• [Task statement] The task requires restating, word for word, the lines of the entries below from the one containing "Nová registrace (944, 11)" through the final one, both included.

• [Information provided]
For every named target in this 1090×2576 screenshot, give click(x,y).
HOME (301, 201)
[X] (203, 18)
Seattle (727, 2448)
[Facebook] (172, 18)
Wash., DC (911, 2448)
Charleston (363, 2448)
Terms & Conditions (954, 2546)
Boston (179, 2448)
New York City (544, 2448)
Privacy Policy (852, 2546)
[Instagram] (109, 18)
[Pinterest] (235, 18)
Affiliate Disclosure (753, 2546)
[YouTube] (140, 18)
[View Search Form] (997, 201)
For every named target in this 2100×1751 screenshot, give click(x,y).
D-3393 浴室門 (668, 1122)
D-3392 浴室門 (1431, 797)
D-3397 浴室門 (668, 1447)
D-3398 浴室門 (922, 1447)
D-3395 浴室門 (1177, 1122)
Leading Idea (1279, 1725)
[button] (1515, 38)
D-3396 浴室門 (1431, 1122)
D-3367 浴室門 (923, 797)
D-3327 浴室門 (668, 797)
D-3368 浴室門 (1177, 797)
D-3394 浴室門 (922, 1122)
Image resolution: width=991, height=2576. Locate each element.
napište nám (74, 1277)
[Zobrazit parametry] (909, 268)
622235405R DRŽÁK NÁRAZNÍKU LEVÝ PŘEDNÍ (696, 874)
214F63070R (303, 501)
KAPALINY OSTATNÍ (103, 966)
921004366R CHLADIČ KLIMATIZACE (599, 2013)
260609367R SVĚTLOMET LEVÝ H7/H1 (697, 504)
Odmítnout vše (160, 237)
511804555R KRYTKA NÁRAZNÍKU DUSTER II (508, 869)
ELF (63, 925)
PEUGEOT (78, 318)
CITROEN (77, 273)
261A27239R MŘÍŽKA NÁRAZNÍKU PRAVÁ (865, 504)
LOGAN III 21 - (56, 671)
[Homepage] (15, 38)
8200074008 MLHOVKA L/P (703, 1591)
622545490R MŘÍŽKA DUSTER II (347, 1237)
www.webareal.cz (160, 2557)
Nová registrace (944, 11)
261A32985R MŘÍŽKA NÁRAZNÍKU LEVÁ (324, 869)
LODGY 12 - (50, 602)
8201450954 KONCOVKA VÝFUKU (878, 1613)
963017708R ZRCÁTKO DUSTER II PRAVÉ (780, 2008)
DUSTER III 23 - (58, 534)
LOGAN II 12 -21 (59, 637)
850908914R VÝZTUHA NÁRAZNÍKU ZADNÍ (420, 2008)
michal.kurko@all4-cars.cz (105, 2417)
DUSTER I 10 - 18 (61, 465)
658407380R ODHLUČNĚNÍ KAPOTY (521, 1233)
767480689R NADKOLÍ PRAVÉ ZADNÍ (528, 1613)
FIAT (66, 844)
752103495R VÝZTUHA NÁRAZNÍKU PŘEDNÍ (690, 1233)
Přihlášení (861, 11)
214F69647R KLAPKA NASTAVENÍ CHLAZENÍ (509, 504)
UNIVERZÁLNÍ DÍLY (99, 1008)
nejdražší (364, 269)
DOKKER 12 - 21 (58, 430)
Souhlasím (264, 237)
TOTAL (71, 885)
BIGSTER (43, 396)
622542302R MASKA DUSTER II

• [Exercise response]
Nová registrace (944, 11)
261A32985R MŘÍŽKA NÁRAZNÍKU LEVÁ (324, 869)
LODGY 12 - (50, 602)
8201450954 KONCOVKA VÝFUKU (878, 1613)
963017708R ZRCÁTKO DUSTER II PRAVÉ (780, 2008)
DUSTER III 23 - (58, 534)
LOGAN II 12 -21 (59, 637)
850908914R VÝZTUHA NÁRAZNÍKU ZADNÍ (420, 2008)
michal.kurko@all4-cars.cz (105, 2417)
DUSTER I 10 - 18 (61, 465)
658407380R ODHLUČNĚNÍ KAPOTY (521, 1233)
767480689R NADKOLÍ PRAVÉ ZADNÍ (528, 1613)
FIAT (66, 844)
752103495R VÝZTUHA NÁRAZNÍKU PŘEDNÍ (690, 1233)
Přihlášení (861, 11)
214F69647R KLAPKA NASTAVENÍ CHLAZENÍ (509, 504)
UNIVERZÁLNÍ DÍLY (99, 1008)
nejdražší (364, 269)
DOKKER 12 - 21 (58, 430)
Souhlasím (264, 237)
TOTAL (71, 885)
BIGSTER (43, 396)
622542302R MASKA DUSTER II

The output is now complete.